My girlfriend and I are both interested in marriage and children, and find each other sufficiently attractive that we're willing to consider pursuing those goals jointly. We're both approaching 40. I'm very shy, so I've had only three serious relationships before. She is about equally shy, but has had a little more experience, because as a woman she hasn't been required to take the first move in relationships.
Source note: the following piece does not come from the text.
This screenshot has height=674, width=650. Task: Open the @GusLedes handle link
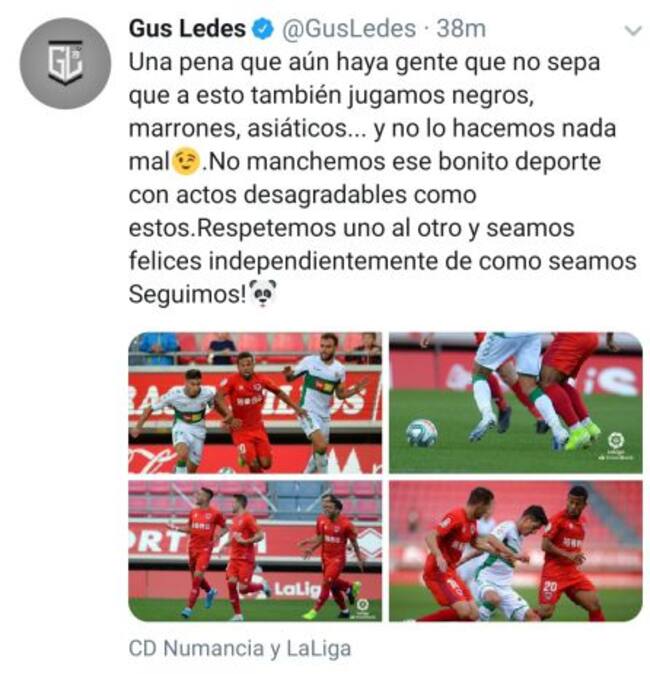click(x=349, y=29)
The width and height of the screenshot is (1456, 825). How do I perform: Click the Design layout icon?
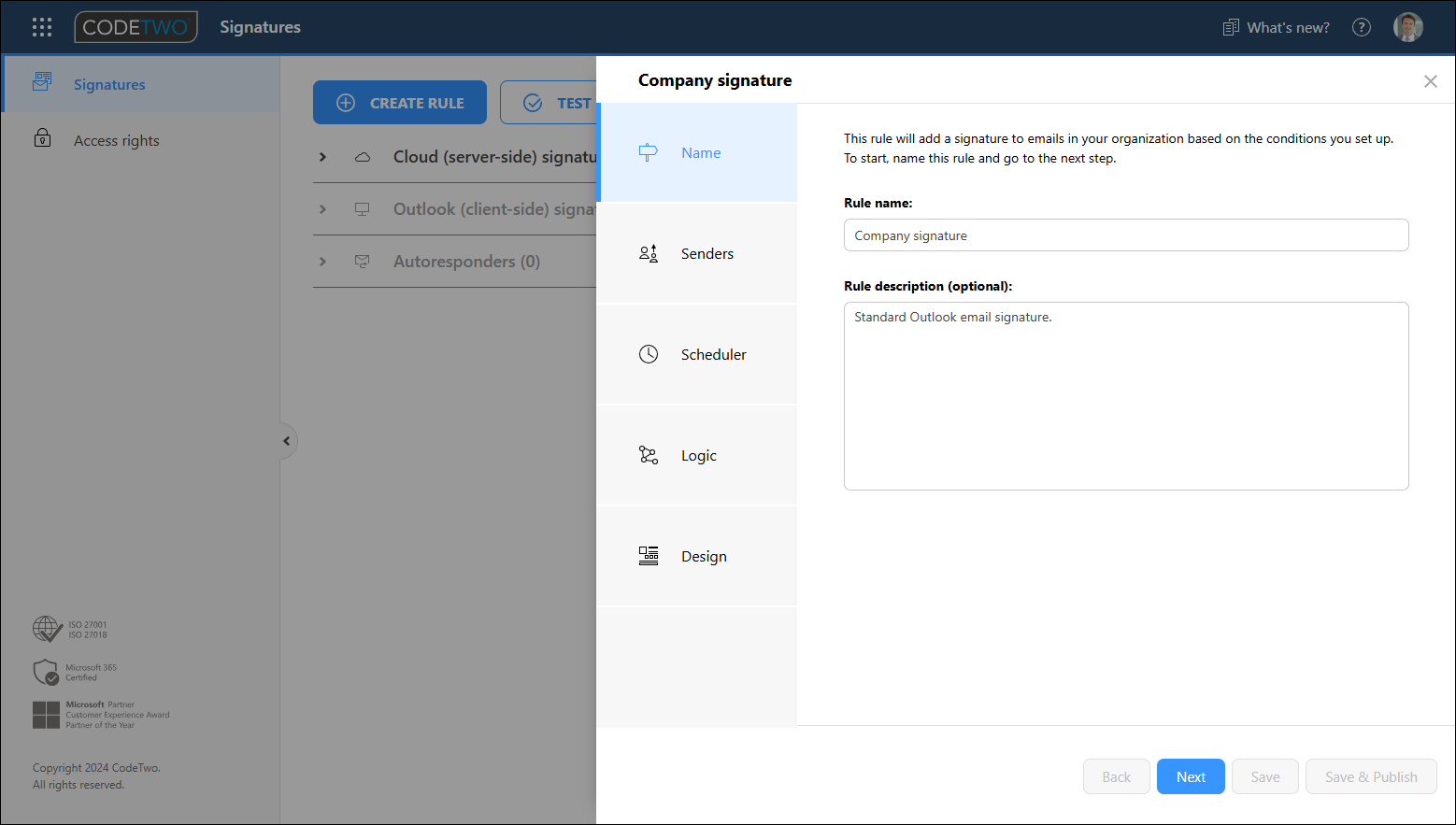point(649,555)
The thing that worries me is that we share almost no common interests other than our common interest in making a family. Can such a relationship work? Are we just getting desperate, and trying to make a relationship work that really can't?

-- James


Dear James,

Love may not always come to us in the form of a lightning bolt or an enchanted glance across a crowded room, but Breakup Girl is also fairly convinced that it does not come in the form of a trade agreement. Your description of your relationship -- "[we] find each other sufficiently attractive that we're willing to consider [our] goals jointly" -- has all the romance of the Hawley-Smoot Tariff. Now, some people do cut their losses and make "arrangements" -- you know, when they decide, "All right already, this may not be an epic love story, but at this lateish date, having a family is more important. Heck, let's get hitched." Completely their business, and completely justifiable. (Small comfort, however, when Breakup Mom recently assured Breakup Girl that she was "not at that point yet.") I am also talking about people in their 40s, not, like, people in their late 20s; hello, Julia Roberts.
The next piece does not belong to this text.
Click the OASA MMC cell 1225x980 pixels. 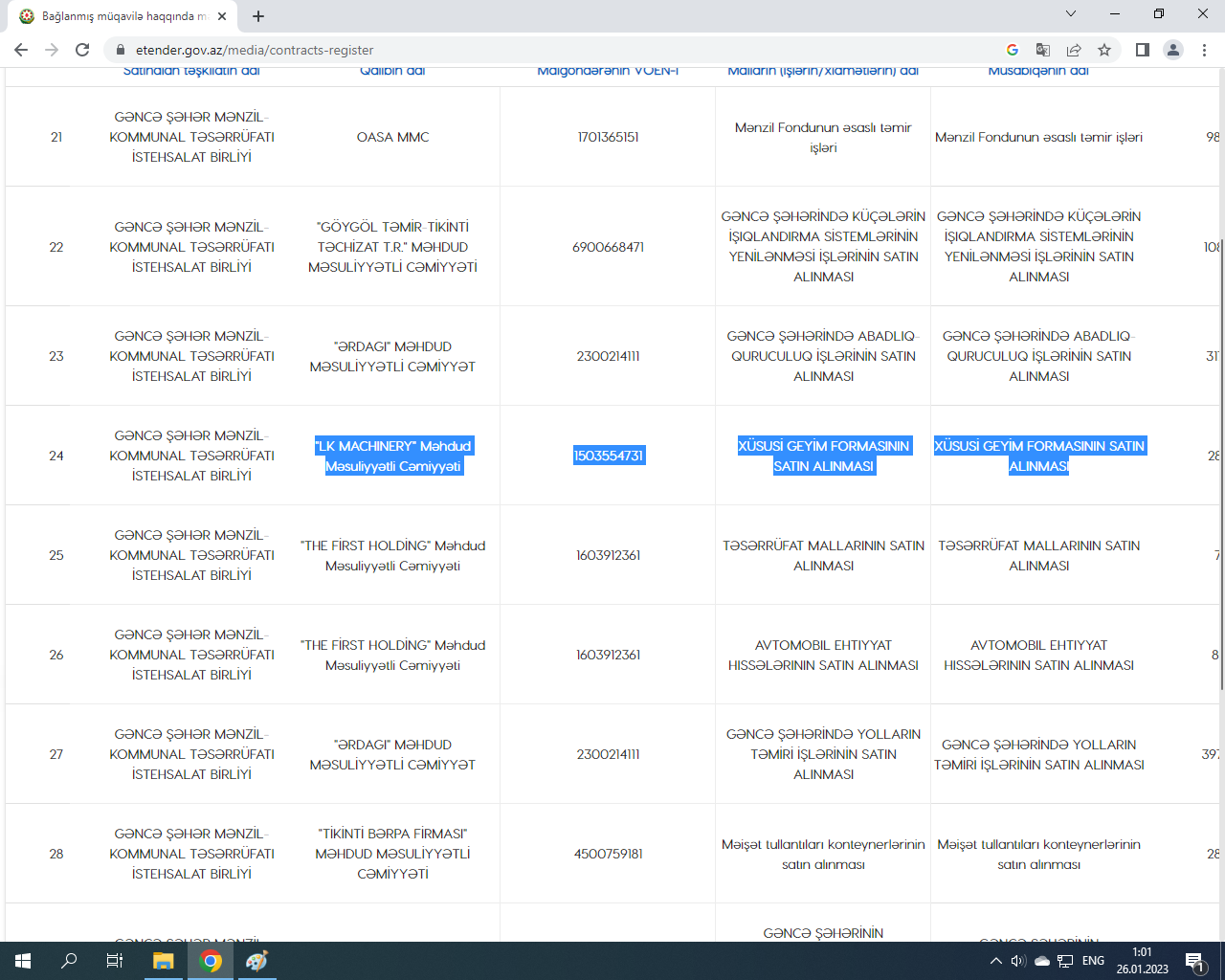point(392,137)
BUT. By and large, when Arrangements get made, they get made between buddies. Between people who might not make perfect soulmates, but who do make excellent roommates. That's why Breakup Girl is, like you, worried about this lack of common interests. It doesn't sound like things are that much of a picnic right now; is it really a relationship that can withstand the strain and challenge of parenting (which, as Breakup Mom will tell you, go on well into your childrens' 20s)? Even if you do stay together for the kids, so to speak, I worry that they'll turn out to be founding members of Adult Children of Indifferent Parents.

Here's the joint venture I think you two should consider. Shift your status to "friends" and co-found a social organization called Shy Singles in their 40s. I am not kidding. People will come out of the woodwork. Either you'll meet someone that way, or you'll discover a "common interest" you two never knew you had.